# Activity
Transcribe each entry exactly, without pictures.

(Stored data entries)

··········

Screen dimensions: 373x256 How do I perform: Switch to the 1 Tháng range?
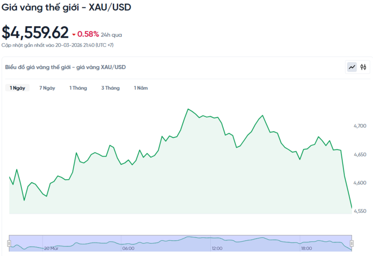[x=78, y=88]
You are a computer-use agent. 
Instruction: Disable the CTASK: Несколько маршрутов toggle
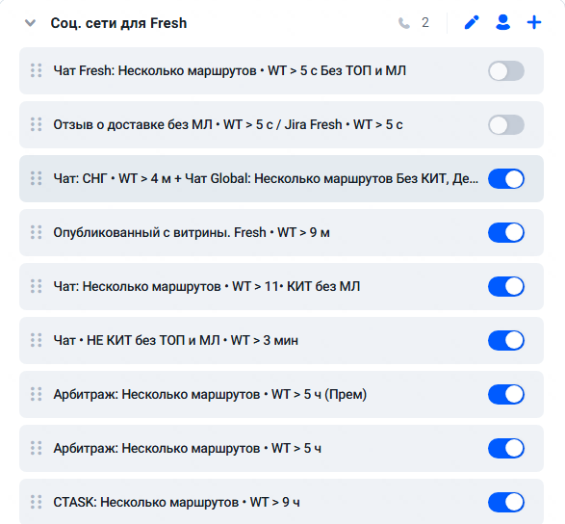pos(506,503)
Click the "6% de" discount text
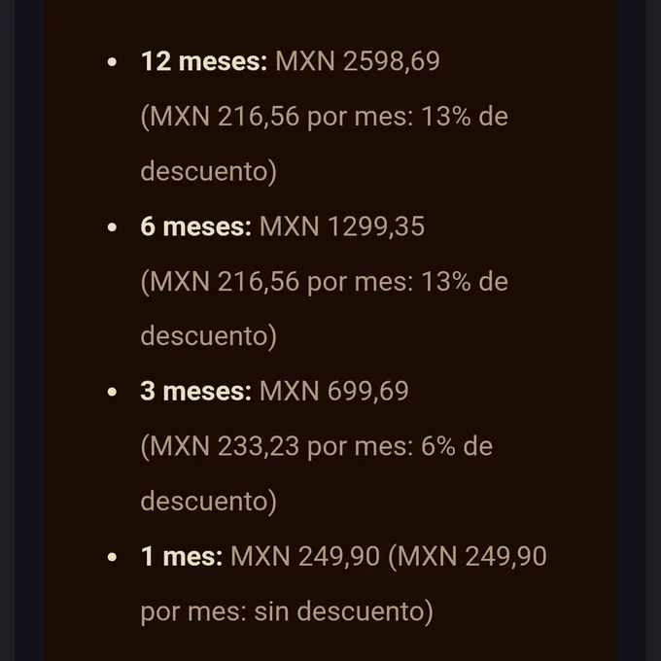The width and height of the screenshot is (661, 661). tap(457, 446)
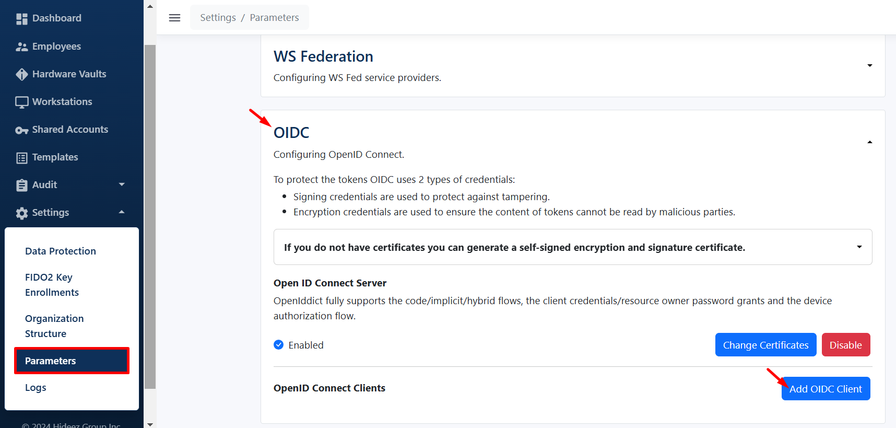Click the Dashboard icon in sidebar

coord(21,19)
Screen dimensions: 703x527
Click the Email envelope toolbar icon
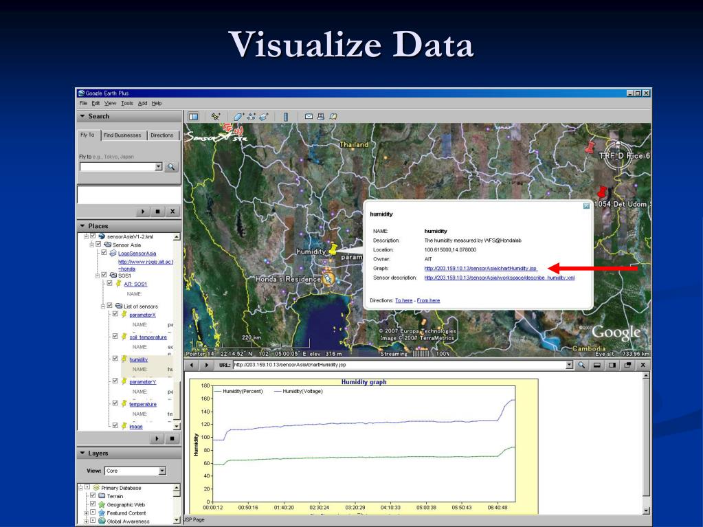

··········

# Answer section
Screen dimensions: 373x256 How do I perform: Switch to the 1 Tháng range?
[x=78, y=88]
You are a computer-use agent. 
Instruction: Disable the CTASK: Несколько маршрутов toggle
pos(506,503)
Click the "6% de" discount text
The width and height of the screenshot is (661, 661). tap(457, 446)
Click the Dashboard icon in sidebar

coord(21,19)
Screen dimensions: 703x527
Click the Email envelope toolbar icon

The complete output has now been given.